SUSAN Crow is the third wife of legendary singer Tony Bennett.
The 94-year-old legend revealed in October 2021 that he was preparing for his last big concert with Lady Gaga.
Who is Tony Bennett’s wife?
Susan Crow is a philanthropist who has been married to Tony Bennett since 2007.
At 54, Crow is 40 years younger than her husband.
They reportedly met at one of Bennett’s concerts when she was in her 20s and he was in his early 60s, according to Just Jared.
They dated for two decades before tying the knot.
The AARP organization, which announced the Alzheimer’s diagnosis, described more about the couple’s relationship and how they met.
“Susan’s devotion to Tony is impressive to witness – and it goes back to before she even met him,” reads the AARP website.
“Born in San Francisco in 1966, she was an unlikely fan of his music.
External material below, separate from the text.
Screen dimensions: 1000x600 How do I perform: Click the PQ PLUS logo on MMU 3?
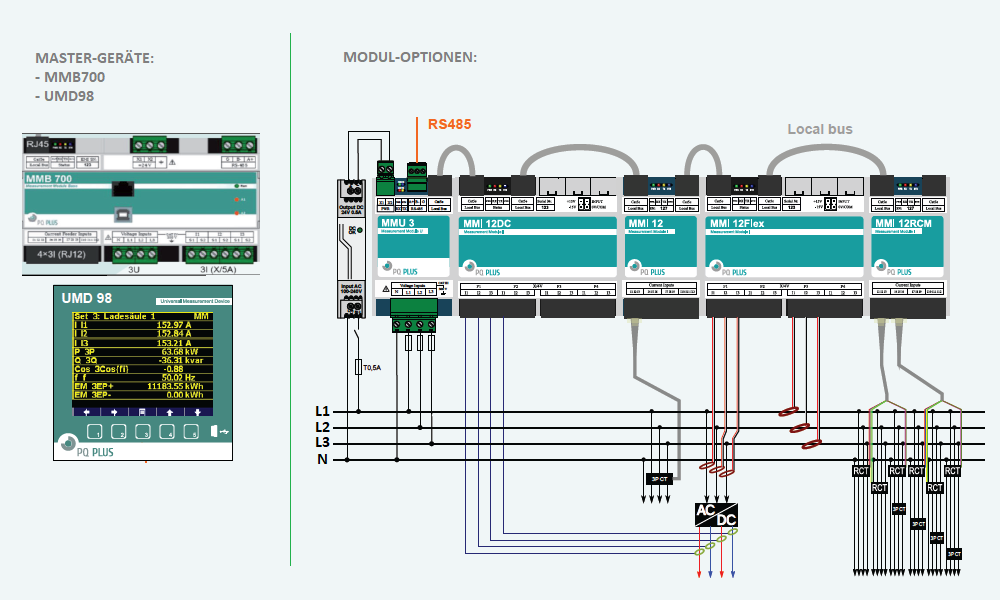coord(400,268)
When every other kid was listening to Elton John or the Stones, Susan was phoning local radio stations to request Tony’s songs, begging her parents to take her to his concerts, and eventually heading up the local chapter of his fan club.
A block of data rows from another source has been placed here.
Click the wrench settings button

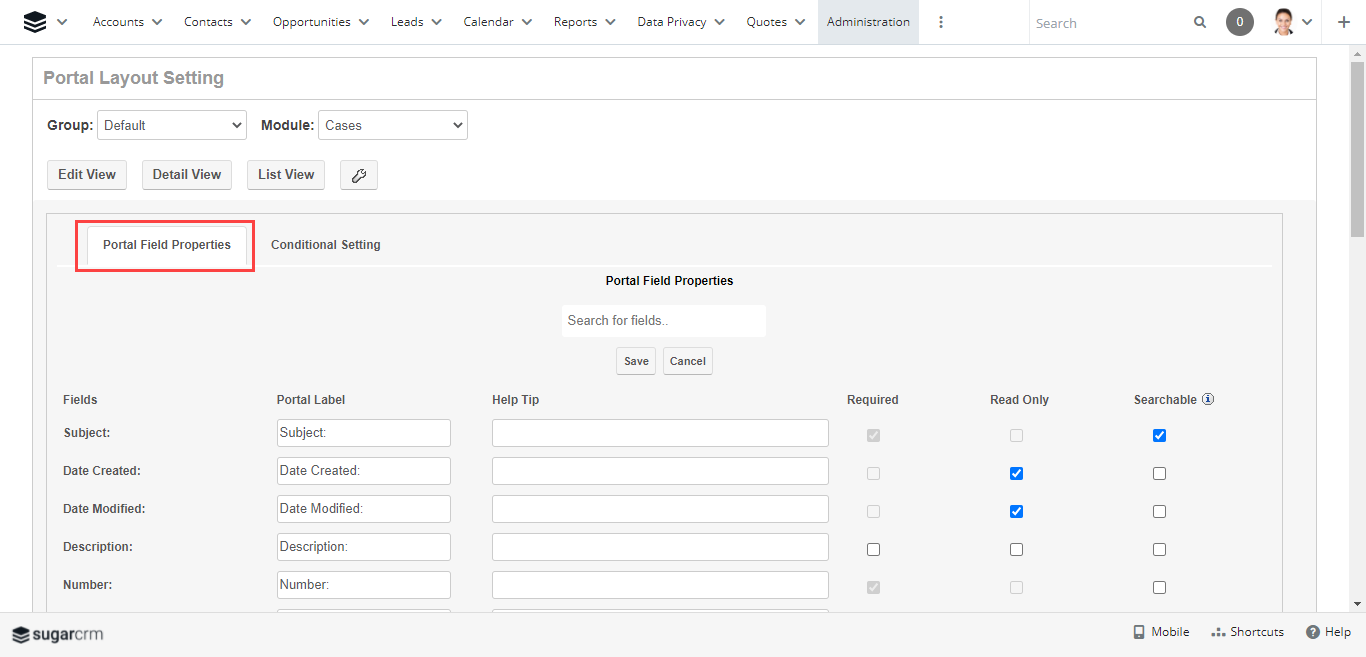click(359, 175)
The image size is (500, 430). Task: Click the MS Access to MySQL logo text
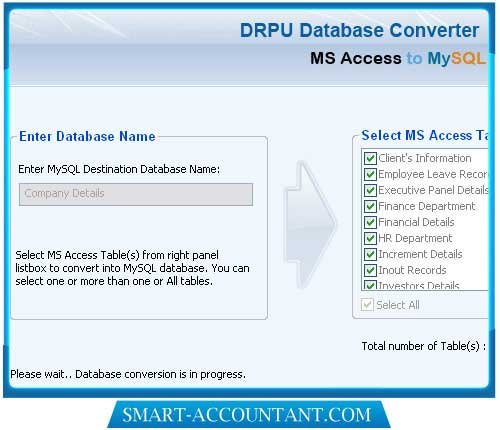tap(397, 58)
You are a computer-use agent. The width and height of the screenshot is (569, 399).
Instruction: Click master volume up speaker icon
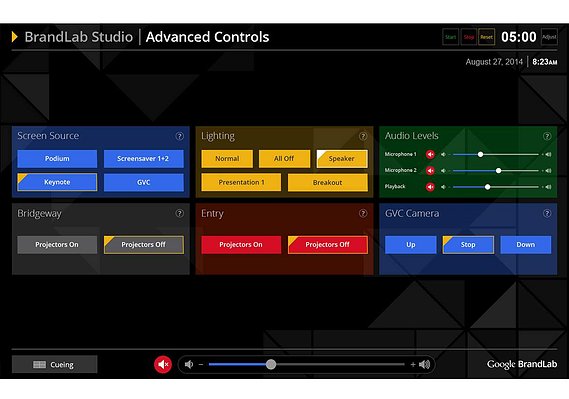(x=425, y=364)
“She came by her fascination honestly, given that her mother, Marion, was also a longtime fan – indeed, one of the original ‘Tonymaniacs,’ the army of teenage bobby-soxers who, at the dawn of the 1950s, fueled Tony’s first taste of fame.
“Marion was 14 in 1950 when Tony, fresh off the triumph of performing with Bob Hope, signed a recording deal with Columbia Records.”
Crow has co-founded 17 schools along with her husband.
Bennett was previously married to Patricia Beech and Sandra Grant.
What did Bennett say about his wife?
In February 2021, Bennett announced he had been battling Alzheimer’s disease since 2016.
The singer paid tribute to Crow as he announced his diagnosis.
“Life is a gift – even with Alzheimer’s,” Bennett tweeted on February 1.
“Thank you to Susan and my family for their support, and @AARP The Magazine for telling my story.”
Tony has been “spared the disorientation that can prompt patients to wander from home, as well as the episodes of terror, rage or depression that can accompany Alzheimer’s frightening detachment from reality,” according to AARP.
His wife has been caring for the legendary musician.
“I have my moments and it gets very difficult. It’s no fun arguing with someone who doesn’t understand you,” she told AARP.
“But I feel badly talking about it because we are so much more fortunate than so many people with this diagnosis.”